The PCM ministers to an average congregation of around about 250 people but on a Sunday, we may have about 700 to a thousand people attending from the different churches and the different faith groups that worship at that site. The space offers denominal churches servicing black ethnic minorities; we have Portuguese, Brazilian, Nigerian, Ghanaian and Philippians. It’s a cacophony of cultures that come together at 2 Scrubs Lane. A nursery with a large intake of the national educational grant. Most of our children come under NEG places. We have a supplementary school that is thriving and helping to promote higher education for our children in the borough. We have musical educational classes to help develop talent of children and young people linked to local schools. We have an elders program. As you know Scrubs Lane, College Park, there is a widening sector of elderly people; many times they tell us they are prisoners in their own homes. We offer facilities for elderly people to come out and engage with other elders. We recently set up a new dementia project, which was very helpfully supported by Brent and Age UK.

The church says that currently, much effort has been put into maintaining mutual support and care during the COVID pandemic and its aftermath, including the provision through its food bank of sustenance for some 500 persons every week. This is the harsh reality of daily life in this low-income neighbourhood, something that the church struggles with on behalf of the community. It is now widely recognised that deprived and BAME communities have been disproportionally affected by the pandemic.

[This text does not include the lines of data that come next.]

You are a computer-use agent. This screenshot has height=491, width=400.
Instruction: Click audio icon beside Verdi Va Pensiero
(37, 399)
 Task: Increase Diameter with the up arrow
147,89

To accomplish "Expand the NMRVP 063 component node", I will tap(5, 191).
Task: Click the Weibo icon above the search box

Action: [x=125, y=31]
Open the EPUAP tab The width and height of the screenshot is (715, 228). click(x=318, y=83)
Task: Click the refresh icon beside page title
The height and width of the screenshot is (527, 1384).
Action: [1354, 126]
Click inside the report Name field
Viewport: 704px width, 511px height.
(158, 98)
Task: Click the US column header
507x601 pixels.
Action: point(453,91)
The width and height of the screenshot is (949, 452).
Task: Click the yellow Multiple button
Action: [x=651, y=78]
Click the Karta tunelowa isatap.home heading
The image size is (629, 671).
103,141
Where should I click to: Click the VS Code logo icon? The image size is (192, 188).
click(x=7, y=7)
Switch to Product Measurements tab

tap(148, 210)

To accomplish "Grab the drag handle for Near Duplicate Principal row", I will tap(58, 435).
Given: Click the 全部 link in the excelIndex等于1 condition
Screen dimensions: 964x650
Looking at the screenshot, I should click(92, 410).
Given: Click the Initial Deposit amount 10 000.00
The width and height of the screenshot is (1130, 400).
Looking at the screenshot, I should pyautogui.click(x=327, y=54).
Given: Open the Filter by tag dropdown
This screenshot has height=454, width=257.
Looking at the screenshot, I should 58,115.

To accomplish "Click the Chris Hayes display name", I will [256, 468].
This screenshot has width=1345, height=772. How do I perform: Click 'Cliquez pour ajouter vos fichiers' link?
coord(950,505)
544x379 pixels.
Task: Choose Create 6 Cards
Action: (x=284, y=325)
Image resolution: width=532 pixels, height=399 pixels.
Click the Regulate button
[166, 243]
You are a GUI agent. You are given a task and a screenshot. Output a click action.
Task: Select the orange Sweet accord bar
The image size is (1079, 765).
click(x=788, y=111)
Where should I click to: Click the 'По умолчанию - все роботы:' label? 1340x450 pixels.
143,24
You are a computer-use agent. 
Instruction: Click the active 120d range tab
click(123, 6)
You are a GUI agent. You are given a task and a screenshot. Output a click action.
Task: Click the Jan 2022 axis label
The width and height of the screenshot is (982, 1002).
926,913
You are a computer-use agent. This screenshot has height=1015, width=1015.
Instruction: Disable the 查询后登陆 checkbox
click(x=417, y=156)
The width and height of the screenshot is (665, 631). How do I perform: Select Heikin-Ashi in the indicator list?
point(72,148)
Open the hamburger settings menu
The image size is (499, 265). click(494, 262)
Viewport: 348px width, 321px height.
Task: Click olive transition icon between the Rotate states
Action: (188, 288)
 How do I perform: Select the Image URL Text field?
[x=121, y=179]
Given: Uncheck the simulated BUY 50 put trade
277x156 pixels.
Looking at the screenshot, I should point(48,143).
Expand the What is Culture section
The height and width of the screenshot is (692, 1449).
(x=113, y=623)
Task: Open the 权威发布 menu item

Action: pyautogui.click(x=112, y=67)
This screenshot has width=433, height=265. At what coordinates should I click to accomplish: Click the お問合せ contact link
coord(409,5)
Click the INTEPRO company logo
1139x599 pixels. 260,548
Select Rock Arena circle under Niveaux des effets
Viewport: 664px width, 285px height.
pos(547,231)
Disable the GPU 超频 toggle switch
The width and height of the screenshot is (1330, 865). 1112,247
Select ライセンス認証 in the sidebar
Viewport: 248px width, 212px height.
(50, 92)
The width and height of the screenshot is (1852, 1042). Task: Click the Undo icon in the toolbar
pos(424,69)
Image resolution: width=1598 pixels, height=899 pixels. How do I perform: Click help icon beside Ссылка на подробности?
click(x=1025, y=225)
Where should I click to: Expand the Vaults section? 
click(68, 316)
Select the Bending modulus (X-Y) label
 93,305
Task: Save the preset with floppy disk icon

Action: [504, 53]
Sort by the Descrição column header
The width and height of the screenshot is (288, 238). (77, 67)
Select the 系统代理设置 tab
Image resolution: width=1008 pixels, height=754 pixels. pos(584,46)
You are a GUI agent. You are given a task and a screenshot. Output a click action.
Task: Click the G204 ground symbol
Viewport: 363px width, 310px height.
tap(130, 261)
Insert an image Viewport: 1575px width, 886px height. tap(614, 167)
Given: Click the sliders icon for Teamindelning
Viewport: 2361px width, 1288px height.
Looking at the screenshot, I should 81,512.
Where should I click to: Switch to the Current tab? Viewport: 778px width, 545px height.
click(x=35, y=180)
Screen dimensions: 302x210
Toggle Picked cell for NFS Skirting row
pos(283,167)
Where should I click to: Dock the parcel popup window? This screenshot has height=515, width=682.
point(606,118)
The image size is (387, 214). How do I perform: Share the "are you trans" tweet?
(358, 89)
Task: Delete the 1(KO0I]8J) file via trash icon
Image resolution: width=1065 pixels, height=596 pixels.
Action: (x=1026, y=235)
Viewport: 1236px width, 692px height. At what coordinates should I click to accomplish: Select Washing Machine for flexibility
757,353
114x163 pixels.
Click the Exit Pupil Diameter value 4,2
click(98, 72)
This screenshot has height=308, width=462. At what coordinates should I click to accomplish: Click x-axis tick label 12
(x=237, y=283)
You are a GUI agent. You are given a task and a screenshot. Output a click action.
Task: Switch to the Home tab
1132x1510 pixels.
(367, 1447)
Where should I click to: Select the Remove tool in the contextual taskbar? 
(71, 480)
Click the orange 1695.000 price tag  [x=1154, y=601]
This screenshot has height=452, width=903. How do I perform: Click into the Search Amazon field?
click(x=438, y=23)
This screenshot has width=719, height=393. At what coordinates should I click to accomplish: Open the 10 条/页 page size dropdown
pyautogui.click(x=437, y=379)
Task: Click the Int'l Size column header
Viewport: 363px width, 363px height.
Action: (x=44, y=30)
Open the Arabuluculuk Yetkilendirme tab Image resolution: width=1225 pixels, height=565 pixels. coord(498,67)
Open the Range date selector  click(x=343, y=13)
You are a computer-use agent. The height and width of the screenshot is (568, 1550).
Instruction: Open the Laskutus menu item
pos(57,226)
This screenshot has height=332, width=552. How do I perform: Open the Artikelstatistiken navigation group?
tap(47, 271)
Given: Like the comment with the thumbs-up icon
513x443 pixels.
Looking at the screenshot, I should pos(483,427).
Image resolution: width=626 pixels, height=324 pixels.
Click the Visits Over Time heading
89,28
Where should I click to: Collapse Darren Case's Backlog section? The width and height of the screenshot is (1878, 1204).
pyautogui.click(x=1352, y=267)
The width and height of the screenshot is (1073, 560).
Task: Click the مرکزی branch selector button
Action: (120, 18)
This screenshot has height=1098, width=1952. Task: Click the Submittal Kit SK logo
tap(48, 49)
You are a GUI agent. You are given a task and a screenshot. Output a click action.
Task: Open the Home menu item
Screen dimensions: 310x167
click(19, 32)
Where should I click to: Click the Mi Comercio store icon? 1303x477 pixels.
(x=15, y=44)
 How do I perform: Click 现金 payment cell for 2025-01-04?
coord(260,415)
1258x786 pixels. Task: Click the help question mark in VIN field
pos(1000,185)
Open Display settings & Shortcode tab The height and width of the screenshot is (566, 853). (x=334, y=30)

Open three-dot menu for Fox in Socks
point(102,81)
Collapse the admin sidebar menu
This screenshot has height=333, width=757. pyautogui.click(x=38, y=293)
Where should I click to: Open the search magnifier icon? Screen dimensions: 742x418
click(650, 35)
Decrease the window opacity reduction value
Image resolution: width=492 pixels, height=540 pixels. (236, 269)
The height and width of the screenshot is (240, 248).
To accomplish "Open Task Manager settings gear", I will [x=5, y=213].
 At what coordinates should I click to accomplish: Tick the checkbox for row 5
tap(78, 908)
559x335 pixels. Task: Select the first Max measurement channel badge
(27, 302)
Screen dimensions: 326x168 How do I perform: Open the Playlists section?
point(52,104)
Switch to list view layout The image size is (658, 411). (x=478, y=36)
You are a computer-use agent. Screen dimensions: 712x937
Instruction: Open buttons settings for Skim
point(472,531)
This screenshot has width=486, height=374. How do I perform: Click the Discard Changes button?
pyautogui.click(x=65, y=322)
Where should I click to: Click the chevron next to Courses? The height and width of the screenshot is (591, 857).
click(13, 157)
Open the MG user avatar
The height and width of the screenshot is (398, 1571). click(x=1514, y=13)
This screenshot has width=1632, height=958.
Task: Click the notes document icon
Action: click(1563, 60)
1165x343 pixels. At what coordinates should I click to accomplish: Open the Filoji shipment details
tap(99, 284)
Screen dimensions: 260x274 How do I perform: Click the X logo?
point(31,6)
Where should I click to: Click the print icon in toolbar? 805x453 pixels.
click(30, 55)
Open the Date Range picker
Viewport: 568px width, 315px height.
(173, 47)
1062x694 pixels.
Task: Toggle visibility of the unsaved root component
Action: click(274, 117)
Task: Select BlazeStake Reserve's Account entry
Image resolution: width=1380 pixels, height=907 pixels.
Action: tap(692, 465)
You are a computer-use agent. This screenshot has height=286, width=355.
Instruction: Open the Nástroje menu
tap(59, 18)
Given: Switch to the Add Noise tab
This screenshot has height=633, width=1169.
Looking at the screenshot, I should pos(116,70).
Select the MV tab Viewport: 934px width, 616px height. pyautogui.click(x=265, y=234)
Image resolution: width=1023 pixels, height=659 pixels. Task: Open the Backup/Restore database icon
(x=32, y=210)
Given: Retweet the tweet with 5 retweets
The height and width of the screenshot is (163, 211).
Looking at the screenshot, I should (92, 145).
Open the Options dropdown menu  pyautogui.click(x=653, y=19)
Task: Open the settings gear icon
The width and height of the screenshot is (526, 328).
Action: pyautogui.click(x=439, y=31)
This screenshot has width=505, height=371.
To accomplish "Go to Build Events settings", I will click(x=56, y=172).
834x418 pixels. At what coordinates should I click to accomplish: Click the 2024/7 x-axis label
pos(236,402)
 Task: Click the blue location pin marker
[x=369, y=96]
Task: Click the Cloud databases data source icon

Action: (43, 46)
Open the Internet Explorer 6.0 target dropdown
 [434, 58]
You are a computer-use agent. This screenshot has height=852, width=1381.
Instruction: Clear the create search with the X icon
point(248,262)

COVID interruptions to the nursery, which provides the financial basis for the church, have caused financial pressures and rental arrears: as a commercial undertaking this ought to qualify for protection under the current national COVID measures for commercial rental properties

In correspondence with Wembley Matters contributor Philip Grant, Cllr Matt Kelcher said:

I can confirm that I fully support the local church and want them to stay. Fundamentally, this is a legal dispute between the two parties (tenant and landlord) but I do think there are things we can all do to put pressure on the developer.

 

I have discussed this with the senior team at OPDC, and am also working with my colleagues on the H and F side (this is one of those strange buildings which has entrances which open onto both boroughs).

 

The owners of the building did have planning permission for a co living space which would re-provide a space for the church and a nursery when developed. However, they never started work on this and the permission has expired. Therefore, in my view the status quo should remain in place and the church and nursery should continue to operate until a new permission for development is given.

 

OPDC has also made it clear that any application brought forward by the developer of the site would need to include re-provision for a church and nursery to be successful. Brent has also designated the nursery as a community asset to back this up.

 

Therefore, I do think the two local bodies are doing what they can to put moral pressure on the developer, but also show them that they wouldn’t be able to develop the site and extract any extra profit from it unless they come to an accommodation with the community. But with no other planning application being submitted there isn’t anything they can directly do right now to block the eviction in my understanding (happy to hear ideas to the contrary).